Guest Posted August 28, 2009 Posted August 28, 2009 when any of the children in my group hurt themselves and I have to fill out an accident form I always record needed a cuddle in the box for action taken never had a complaint yet. I tell parents that x has been a bit upset and asked for a cuddle as a key person I think it is part of my role in positive relationships/keyperson and as a manager I would expect my staff to do this if they feel comfortable. I have photos of myself and staff with children sat on our laps or having a cuddle and add these to learning journeys as evidence of bonding with a familiar adult. parents have always given us positive comments about this. there is a fine line to follow and that is why we do safeguarding training to ensure we all know where not to cross the fine line it would be very sad if we got to the stage that we couldn't offer a bit of warmth for a child who needs it. however I have to say that when we had a head lice epidemic cuddles where a bit thin on the ground. sue
Guest Posted August 28, 2009 Posted August 28, 2009 Where's your sense of dedication! Regards Mark http://earlychildcare.wordpress.com/ when any of the children in my group hurt themselves and I have to fill out an accident form I always record needed a cuddle in the box for action taken never had a complaint yet. I tell parents that x has been a bit upset and asked for a cuddle as a key person I think it is part of my role in positive relationships/keyperson and as a manager I would expect my staff to do this if they feel comfortable. I have photos of myself and staff with children sat on our laps or having a cuddle and add these to learning journeys as evidence of bonding with a familiar adult. parents have always given us positive comments about this. there is a fine line to follow and that is why we do safeguarding training to ensure we all know where not to cross the fine line it would be very sad if we got to the stage that we couldn't offer a bit of warmth for a child who needs it. however I have to say that when we had a head lice epidemic cuddles where a bit thin on the ground. sue
Guest Posted August 29, 2009 Posted August 29, 2009 Yes Sue, my standard answer to the treatment box on the accident forms is always "cold compress and cuddles".

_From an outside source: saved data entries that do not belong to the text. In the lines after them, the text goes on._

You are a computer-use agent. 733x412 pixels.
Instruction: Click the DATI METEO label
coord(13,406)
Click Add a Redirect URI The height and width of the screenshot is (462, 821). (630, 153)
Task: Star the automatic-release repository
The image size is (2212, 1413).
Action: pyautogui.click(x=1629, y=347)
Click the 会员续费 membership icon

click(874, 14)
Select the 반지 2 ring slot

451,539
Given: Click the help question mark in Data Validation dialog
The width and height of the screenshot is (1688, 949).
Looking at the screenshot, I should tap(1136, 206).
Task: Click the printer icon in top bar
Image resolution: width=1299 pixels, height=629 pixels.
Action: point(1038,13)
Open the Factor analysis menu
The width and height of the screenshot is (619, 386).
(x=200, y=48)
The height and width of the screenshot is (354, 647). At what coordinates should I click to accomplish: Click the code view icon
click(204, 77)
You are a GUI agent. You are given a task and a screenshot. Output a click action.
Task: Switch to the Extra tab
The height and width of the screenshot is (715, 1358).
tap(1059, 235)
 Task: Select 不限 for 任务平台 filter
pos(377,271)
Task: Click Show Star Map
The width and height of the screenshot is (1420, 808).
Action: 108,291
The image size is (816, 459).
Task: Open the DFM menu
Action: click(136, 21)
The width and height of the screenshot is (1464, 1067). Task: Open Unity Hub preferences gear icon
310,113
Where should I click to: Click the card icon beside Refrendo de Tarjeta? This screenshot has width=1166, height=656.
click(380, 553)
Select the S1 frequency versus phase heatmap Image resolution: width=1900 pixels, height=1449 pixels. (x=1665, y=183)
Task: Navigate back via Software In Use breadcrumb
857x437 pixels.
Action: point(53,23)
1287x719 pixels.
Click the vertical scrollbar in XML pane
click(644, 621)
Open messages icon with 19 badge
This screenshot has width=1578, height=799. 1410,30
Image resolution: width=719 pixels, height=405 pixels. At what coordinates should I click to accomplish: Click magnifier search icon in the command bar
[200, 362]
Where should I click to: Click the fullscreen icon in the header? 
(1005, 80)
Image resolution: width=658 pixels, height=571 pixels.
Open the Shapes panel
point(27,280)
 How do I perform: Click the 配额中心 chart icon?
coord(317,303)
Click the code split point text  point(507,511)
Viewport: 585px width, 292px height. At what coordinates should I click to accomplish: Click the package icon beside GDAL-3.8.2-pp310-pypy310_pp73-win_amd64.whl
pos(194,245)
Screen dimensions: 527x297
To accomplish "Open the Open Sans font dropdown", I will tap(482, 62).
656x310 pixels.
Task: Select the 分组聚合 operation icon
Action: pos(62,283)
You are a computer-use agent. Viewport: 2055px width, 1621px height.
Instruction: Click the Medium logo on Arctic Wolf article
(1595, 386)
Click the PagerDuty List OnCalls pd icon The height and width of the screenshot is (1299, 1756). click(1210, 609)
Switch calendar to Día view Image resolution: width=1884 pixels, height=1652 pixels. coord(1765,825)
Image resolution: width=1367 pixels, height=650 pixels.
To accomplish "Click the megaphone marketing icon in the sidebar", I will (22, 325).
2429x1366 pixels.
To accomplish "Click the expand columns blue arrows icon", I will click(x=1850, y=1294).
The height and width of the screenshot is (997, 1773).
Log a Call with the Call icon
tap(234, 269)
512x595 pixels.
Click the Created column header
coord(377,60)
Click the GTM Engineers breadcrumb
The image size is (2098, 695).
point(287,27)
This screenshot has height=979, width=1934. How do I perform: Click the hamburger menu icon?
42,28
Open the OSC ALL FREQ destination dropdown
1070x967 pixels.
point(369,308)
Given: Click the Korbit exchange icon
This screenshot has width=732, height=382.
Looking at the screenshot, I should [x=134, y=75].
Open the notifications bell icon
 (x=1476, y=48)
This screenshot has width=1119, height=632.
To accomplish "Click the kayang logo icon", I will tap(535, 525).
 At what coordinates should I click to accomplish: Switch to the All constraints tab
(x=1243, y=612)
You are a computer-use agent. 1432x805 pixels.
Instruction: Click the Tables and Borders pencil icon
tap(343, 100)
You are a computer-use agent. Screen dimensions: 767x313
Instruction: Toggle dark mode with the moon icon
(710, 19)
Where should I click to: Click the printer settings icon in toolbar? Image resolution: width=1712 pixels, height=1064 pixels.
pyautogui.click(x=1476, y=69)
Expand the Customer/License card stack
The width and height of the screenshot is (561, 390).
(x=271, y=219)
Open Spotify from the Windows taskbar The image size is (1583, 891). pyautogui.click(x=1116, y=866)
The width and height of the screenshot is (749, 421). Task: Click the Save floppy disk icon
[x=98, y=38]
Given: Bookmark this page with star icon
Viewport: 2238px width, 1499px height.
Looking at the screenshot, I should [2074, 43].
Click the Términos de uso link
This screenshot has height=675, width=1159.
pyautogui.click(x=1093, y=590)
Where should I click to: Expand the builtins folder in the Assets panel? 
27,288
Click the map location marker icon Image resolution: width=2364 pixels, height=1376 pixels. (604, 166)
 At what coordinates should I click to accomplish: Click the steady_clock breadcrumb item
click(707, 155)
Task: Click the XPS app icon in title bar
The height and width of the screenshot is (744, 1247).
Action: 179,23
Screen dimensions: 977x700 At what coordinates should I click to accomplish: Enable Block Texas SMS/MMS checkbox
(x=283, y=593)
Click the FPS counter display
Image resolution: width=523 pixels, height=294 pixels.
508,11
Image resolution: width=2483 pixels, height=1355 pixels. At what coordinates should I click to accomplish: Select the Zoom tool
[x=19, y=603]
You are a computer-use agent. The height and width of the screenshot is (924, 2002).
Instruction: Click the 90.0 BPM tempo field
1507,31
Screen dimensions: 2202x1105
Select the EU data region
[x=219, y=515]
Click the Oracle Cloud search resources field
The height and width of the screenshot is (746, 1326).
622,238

Guest Posted August 29, 2009 Posted August 29, 2009 well Mark I must be still dedicated as I have had them 3 times this year! Im so glad someone else does this Clare sue
AnonyMouse_11485 Posted August 29, 2009 Posted August 29, 2009 however I have to say that when we had a head lice epidemic cuddles where a bit thin on the ground.sue That must be my head lice problem! Not checking for headlice before cuddling (have had headlicxe far too often!)